| 抜粋本文 |
<<<<

「絶望から希望に向かっている被災地でのイベントが風化するようなことがあってはならないですし、大事なのは心の復興です」と壇上で、スピーチしたのは秋吉久美子(60)。

 3月11日、彼女は福島県郡山市で開催された東日本大震災復興イベント『福魂祭』に参加していた。東京都内の病院で、転落死したとみられる秋吉の長男A氏(享年35)の遺体が発見されてから約2か月になる。

福魂祭では福島県産食材で作った豚汁を配る野外ブースがあり、秋吉も笑顔でPR。だが会見では逝去した息子については一言も語らず、本誌がイベント会場でコメントを求めたときも、「お察しください……」と顔を伏せ、絞り出すように語るのみだった。

「Aさんは結婚していましたが、お子さんはいなかったそうです。両親も他界していて、秋吉さんの肉親は埼玉県に住む、2歳年下の妹さんだけになってしまいました。昨年秋には(2番目の夫の)グレンさんとも離婚しましたし、秋吉さんにとっては辛い日々が続いていますね……」(秋吉の知人)

 そんな彼女の心の支えになっているのが、車椅子生活のトイプードル・フランソワーズくん(10歳オス)の存在だという。愛犬について秋吉はスポーツ紙のインタビューで次のように語っている。

《子犬のころ、狩猟犬にかまれて背骨を折り、下半身麻痺で…。排尿も自分ではできないから、しょっちゅう膀胱結石とかで入院するの》

 秋吉の実母が亡くなったのは’06年のことだったが、当時は子犬だったフランソワーズくんが、悲しみを癒してくれていたのだ。福魂祭開催の翌日の12日、郡山市から東京に戻ってきた秋吉は、預けていたフランソワーズくんのもとにまっすぐに駆けつけたという。

「夕方の公園で、後ろ足に車輪を付けたワンちゃんを散歩させている秋吉さんを見ました」(公園の近所に住む女性)

 秋吉が目撃された公園は、長男が非業の死を遂げた病院から車で5分ほどの距離。“あなただけは私を置いて逝かないでね”――。次々に家族を失った秋吉にとって、それは切なる願いだろう。

>>>>

| 課題内容 |
A. 抜粋本文によると、東日本大震災復興イベント『福魂祭』はどの市で開催されたか。
B. 抜粋本文のうち、「そんな彼女の心の支えになって」から「まっすぐに駆けつけたという。」までを、両端の語句も含めて書き写せ。

| 提供資料 |
<<<<

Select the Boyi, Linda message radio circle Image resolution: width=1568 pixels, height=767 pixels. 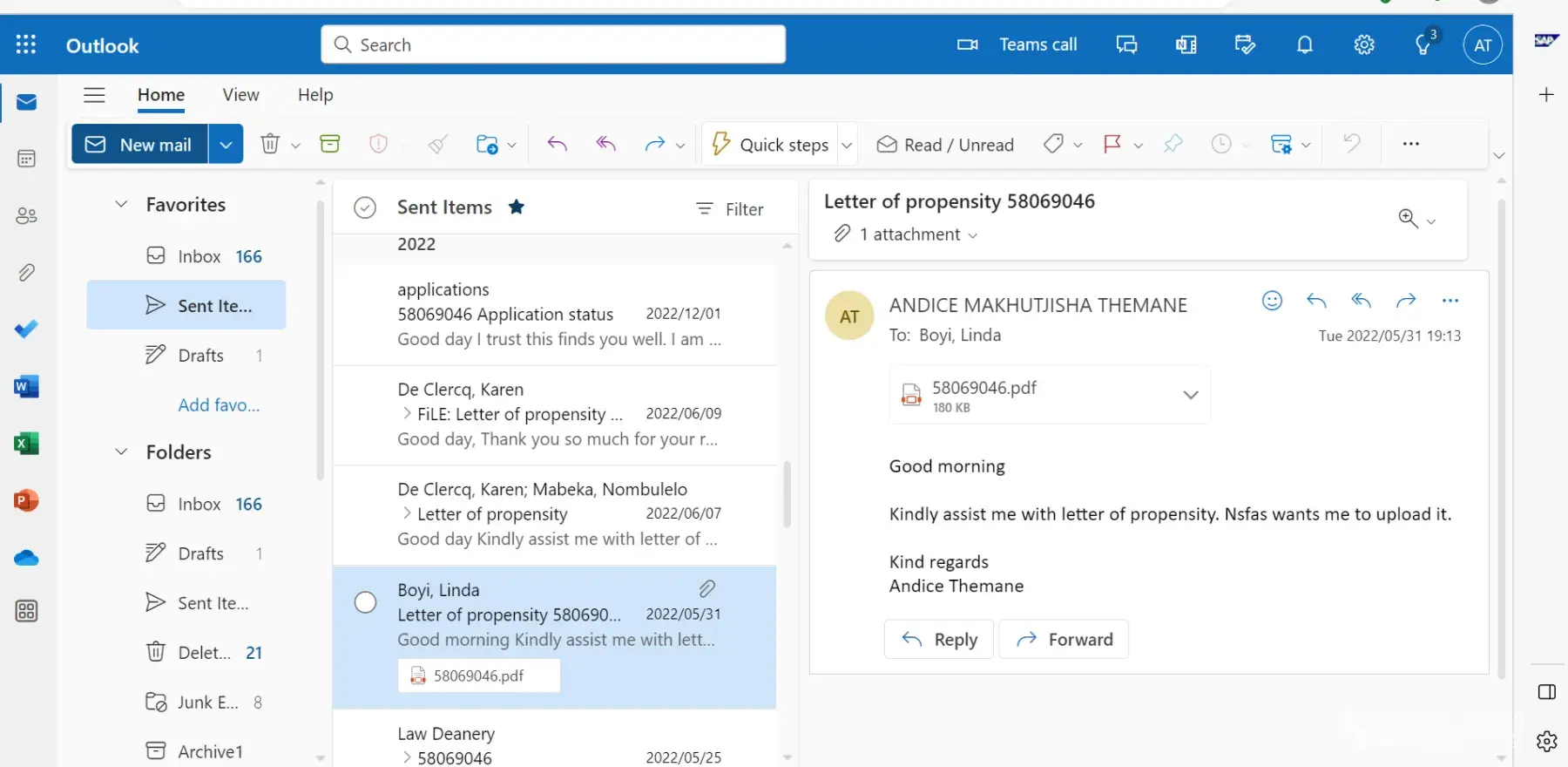[x=365, y=602]
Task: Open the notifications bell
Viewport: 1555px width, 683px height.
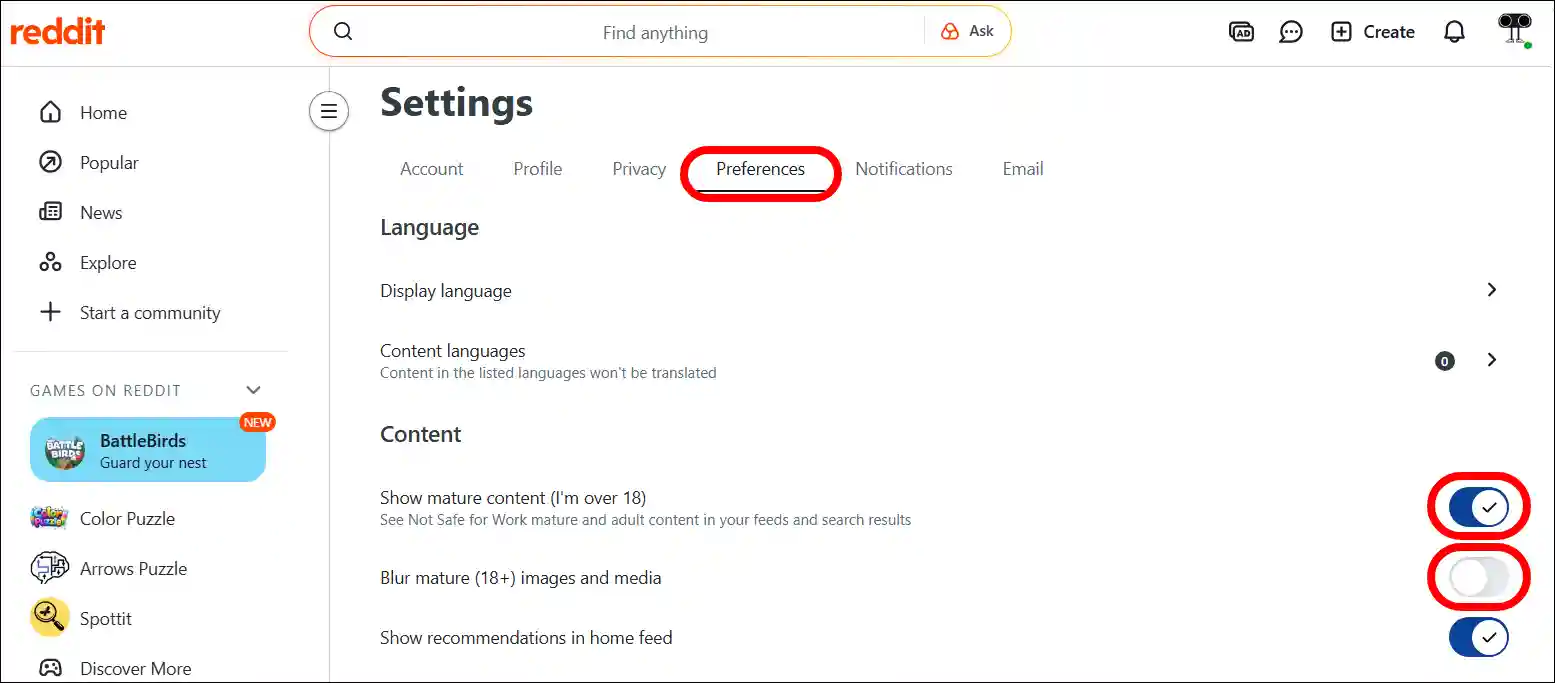Action: pyautogui.click(x=1454, y=31)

>>>>

| 記述解答 |
A. 福島県郡山市です。

B.
そんな彼女の心の支えになっているのが、車椅子生活のトイプードル・フランソワーズくん(10歳オス)の存在だという。愛犬について秋吉はスポーツ紙のインタビューで次のように語っている。

《子犬のころ、狩猟犬にかまれて背骨を折り、下半身麻痺で…。排尿も自分ではできないから、しょっちゅう膀胱結石とかで入院するの》

 秋吉の実母が亡くなったのは’06年のことだったが、当時は子犬だったフランソワーズくんが、悲しみを癒してくれていたのだ。福魂祭開催の翌日の12日、郡山市から東京に戻ってきた秋吉は、預けていたフランソワーズくんのもとにまっすぐに駆けつけたという。